Part 4: Further Exercises - now or later, try one or more of these
A. Self analysis
Choose one of your own structures, or one you're especially interested in. Analyze it, either in MolProbity, or add H's in MolProbity or in phenix.refine and analyze it in the Phenix validation GUI. Then try making some corrections in KiNG or Coot.
B. Low resolution - an H in 50S ribosome protein/RNA contact at 2.4Å
The file 1s72H_d2_clowy-intface.kin.gz contains about 30% of the RNA from the 50S ribosomal subunit, plus 5 of the interacting proteins (chains c,l,o,w, & y). Copy it and the associated pdb (1s72H_d2_clowy.pdb) and map (1s72_Lccp4.map) files into your working directory. (CSHL students, these files are available in ~/dcr/).
Read the .kin.gz file into KiNG, choose the view for L Arg 6, and read in the map using Tools > Structural biology > Electron density maps (note that it's in CCP4 format). Both Arg and G base fit their density well, and the guanidinium stacks nicely with the U above it (green vdW dots), but it seems to be trying, and failing, to make Arg-G H-bonds. Choose Tools > Structural biology > Sidechain rotator, select the pdb file (be sure to use the 1s72H one with H atoms, not the plain 1s72 one) and pick an Arg atom to enable fitting.
Right-click on the Cb and look down the Ca-Cb bond to judge the density placement, which clearly requires a minus chi1 (putting Cg opposite the backbone CO). Go back to the standard L Arg 6 view, scroll down in the rotamer list, and quickly try each one that starts with "m", and look for one that places the guanidinium somewhere close to the right position and orientation but flipped over about 180° from the original (don't worry much about clashes at this stage). Starting from the one rotamer that's promising, adjust the chi dials to get 2 H-bonds and a good density fit. There is still a small clash when the H-bonds are good; that level is not very worrisome, but you can improve the interaction using a small backrub change if you like. Now you have a classic double-H-bond Arg-G specific interaction. Accept your refit.
There are several other misfit Arg/RNA interactions in here (they understandably worked harder on the RNA than on the proteins), but only one other within the map provided. If you like, go to the C Arg 246 view, take the contour level down to about 0.9σ, and try refitting this one. Or, just explore the all-atom contacts for these protein/RNA interfaces.

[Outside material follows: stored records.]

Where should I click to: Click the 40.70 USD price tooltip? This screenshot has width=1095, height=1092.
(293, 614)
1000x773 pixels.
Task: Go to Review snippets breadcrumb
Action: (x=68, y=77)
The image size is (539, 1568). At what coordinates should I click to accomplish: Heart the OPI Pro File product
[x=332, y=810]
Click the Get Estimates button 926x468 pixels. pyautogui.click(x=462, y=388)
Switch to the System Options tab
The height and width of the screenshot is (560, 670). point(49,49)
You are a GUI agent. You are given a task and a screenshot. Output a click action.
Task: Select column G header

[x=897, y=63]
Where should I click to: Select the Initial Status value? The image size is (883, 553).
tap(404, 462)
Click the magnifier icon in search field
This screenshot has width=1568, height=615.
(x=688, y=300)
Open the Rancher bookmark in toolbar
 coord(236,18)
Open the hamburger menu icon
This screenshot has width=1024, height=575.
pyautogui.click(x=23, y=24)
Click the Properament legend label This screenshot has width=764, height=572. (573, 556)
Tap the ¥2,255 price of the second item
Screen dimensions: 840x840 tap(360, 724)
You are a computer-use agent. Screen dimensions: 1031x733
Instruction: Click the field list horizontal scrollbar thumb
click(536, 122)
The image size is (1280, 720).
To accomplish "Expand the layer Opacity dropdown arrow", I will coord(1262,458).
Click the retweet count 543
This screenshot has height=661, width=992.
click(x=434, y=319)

C. Low resolution - an Ecoli ribosome 70S protein/protein contact at 3.2Å
Get the kinemage, pdb, and mtz files for 3i1n from ~/dcr.
First look at 3i1n_L13L20-multi.kin and its 2Fo-Fc map in phenix.king, to diagnose the problem around L20 Arg 63 (there's a view, and a map). Then bring the mtz and pdb files up in Coot and see whether you can fix this entangled set of problems, starting from Arg 63. If you want to check the answer, turn to page 42... that is, to chains J & Q in PDB file 3r8s.